GR L 59096; (October, 1985) (Digest)
G.R. No. L-59096 October 11, 1985
PACITA F. REFORMINA and HEIRS OF FRANCISCO REFORMINA, petitioners, vs. THE HONORABLE VALERIANO P. TOMOL, JR., as Judge of the Court of First Instance, Branch XI, CEBU CITY, SHELL REFINING COMPANY (PHILS.), INC., and MICHAEL, INCORPORATED, respondents.
FACTS
Petitioners Pacita F. Reformina and the heirs of Francisco Reformina were awarded damages in a civil case for injury to person and loss of property arising from a fire. The final and executory judgment ordered the respondents, Shell Refining Company (Phils.), Inc. and Michael, Incorporated, to pay compensatory and moral damages “with legal interest from the filing of the complaint until paid.” During execution, a dispute arose over the applicable rate of this legal interest.
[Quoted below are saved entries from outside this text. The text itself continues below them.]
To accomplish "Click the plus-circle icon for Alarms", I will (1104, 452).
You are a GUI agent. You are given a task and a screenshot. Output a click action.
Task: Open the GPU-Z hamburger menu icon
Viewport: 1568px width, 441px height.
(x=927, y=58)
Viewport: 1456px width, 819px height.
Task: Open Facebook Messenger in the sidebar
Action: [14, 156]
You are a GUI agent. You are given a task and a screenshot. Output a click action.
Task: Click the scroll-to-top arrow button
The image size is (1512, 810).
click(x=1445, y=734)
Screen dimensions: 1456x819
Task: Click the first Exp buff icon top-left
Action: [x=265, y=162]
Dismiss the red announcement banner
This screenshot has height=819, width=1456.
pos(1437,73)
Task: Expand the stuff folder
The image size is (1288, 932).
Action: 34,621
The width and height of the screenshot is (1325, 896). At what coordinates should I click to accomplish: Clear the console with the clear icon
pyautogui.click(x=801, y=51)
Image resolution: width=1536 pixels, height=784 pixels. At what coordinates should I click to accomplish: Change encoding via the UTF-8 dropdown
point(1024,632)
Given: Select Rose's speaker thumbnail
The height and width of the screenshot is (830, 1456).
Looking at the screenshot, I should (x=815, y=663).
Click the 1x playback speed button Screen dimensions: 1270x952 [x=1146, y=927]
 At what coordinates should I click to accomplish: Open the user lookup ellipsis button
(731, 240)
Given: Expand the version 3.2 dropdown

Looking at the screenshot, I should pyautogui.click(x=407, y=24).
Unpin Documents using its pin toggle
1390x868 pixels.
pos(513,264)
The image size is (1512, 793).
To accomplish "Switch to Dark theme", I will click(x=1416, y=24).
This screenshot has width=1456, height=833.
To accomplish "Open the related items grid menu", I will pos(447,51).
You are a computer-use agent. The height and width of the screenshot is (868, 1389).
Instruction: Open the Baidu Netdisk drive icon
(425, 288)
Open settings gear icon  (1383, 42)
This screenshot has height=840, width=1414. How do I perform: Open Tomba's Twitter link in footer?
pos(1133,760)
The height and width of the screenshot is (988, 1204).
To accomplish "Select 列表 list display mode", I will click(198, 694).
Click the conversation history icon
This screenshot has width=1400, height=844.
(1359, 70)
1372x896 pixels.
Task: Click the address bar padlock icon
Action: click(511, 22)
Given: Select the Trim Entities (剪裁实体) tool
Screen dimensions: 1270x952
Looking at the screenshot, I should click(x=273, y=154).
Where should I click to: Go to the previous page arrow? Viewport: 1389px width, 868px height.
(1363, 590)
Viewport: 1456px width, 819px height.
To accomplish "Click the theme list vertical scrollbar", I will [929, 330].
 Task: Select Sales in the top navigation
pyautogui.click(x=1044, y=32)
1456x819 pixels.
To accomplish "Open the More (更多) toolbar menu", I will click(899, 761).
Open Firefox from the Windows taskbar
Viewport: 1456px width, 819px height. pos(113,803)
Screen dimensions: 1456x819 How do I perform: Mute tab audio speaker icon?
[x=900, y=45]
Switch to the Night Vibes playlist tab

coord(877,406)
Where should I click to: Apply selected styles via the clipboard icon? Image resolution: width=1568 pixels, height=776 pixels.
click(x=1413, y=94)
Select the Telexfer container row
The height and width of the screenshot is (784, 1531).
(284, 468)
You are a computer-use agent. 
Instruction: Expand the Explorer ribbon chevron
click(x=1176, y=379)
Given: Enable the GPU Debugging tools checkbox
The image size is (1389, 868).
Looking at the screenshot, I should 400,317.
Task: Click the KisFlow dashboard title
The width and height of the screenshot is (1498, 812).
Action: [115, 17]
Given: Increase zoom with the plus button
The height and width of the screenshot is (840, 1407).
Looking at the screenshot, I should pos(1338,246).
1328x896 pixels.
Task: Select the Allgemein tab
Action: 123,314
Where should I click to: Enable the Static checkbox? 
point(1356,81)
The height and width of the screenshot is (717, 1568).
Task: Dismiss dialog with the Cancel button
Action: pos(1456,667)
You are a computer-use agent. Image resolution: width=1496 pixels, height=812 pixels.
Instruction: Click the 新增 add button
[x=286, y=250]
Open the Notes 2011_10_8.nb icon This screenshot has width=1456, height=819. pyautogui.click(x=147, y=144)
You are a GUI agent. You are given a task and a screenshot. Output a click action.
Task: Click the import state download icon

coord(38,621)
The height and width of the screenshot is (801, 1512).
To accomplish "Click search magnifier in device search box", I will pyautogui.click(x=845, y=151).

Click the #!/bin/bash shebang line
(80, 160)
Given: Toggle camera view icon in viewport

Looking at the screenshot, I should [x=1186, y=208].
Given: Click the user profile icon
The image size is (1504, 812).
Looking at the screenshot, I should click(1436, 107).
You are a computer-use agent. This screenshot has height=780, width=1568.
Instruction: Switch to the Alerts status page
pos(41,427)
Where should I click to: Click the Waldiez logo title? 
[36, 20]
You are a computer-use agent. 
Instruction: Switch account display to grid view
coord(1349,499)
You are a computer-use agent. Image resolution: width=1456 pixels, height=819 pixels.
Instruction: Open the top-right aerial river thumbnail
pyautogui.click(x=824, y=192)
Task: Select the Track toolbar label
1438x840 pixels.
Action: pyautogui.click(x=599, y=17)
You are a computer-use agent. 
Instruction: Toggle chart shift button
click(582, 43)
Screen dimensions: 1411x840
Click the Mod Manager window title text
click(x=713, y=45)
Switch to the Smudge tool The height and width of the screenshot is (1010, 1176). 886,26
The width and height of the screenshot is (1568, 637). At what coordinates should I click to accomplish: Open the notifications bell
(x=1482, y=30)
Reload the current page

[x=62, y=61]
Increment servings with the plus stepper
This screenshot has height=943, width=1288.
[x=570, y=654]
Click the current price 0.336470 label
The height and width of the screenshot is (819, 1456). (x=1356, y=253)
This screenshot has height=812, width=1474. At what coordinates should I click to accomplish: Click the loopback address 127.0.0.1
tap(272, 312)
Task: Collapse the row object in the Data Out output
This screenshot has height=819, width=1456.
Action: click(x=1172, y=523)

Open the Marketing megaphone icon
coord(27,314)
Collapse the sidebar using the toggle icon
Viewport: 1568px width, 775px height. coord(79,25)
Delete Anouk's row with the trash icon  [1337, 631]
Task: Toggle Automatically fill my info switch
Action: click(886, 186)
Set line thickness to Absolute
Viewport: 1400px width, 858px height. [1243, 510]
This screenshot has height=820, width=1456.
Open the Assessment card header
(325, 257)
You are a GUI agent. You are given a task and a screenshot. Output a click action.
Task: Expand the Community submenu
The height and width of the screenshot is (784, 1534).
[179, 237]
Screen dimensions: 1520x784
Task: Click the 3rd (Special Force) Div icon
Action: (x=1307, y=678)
The trial court, through respondent Judge Valeriano P. Tomol, Jr., issued a resolution fixing the legal interest at six percent (6%) per annum pursuant to Article 2209 of the Civil Code. The petitioners moved for reconsideration, contending that the rate should be twelve percent (12%) per annum under Central Bank Circular No. 416. The motion was denied, prompting this petition.
ISSUE
Whether the “legal interest” on the monetary judgment for damages in this case, which did not arise from a loan or forbearance of money, goods, or credits, should be computed at the rate of twelve percent (12%) per annum under Central Bank Circular No. 416, or at six percent (6%) per annum under Article 2209 of the Civil Code.
RULING
The Supreme Court ruled that the legal interest on the judgment for damages should be computed at the rate of six percent (6%) per annum. The Court explained that Central Bank Circular No. 416, which prescribes a twelve percent (12%) per annum rate “for the loan or forbearance of any money, goods, or credits and the rate allowed in judgments,” must be read in context with the Usury Law (Act No. 2655) which it implements. The authority of the Monetary Board to prescribe interest rates under the Usury Law is limited to transactions involving loans or forbearances of money, goods, or credits. The phrase “rate allowed in judgments” in the Circular refers only to judgments that involve or are based on such loan or forbearance contracts. The judgment in this case is for damages arising from tort (quasi-delict), not from any loan or forbearance. Therefore, it falls outside the scope of Circular No. 416. For obligations not constituting a loan or forbearance, such as the payment of damages awarded in this case, the applicable legal interest is governed by Article 2209 of the Civil Code, which mandates an interest of six percent (6%) per annum. The trial court’s resolution was affirmed, and the petition was dismissed for lack of merit.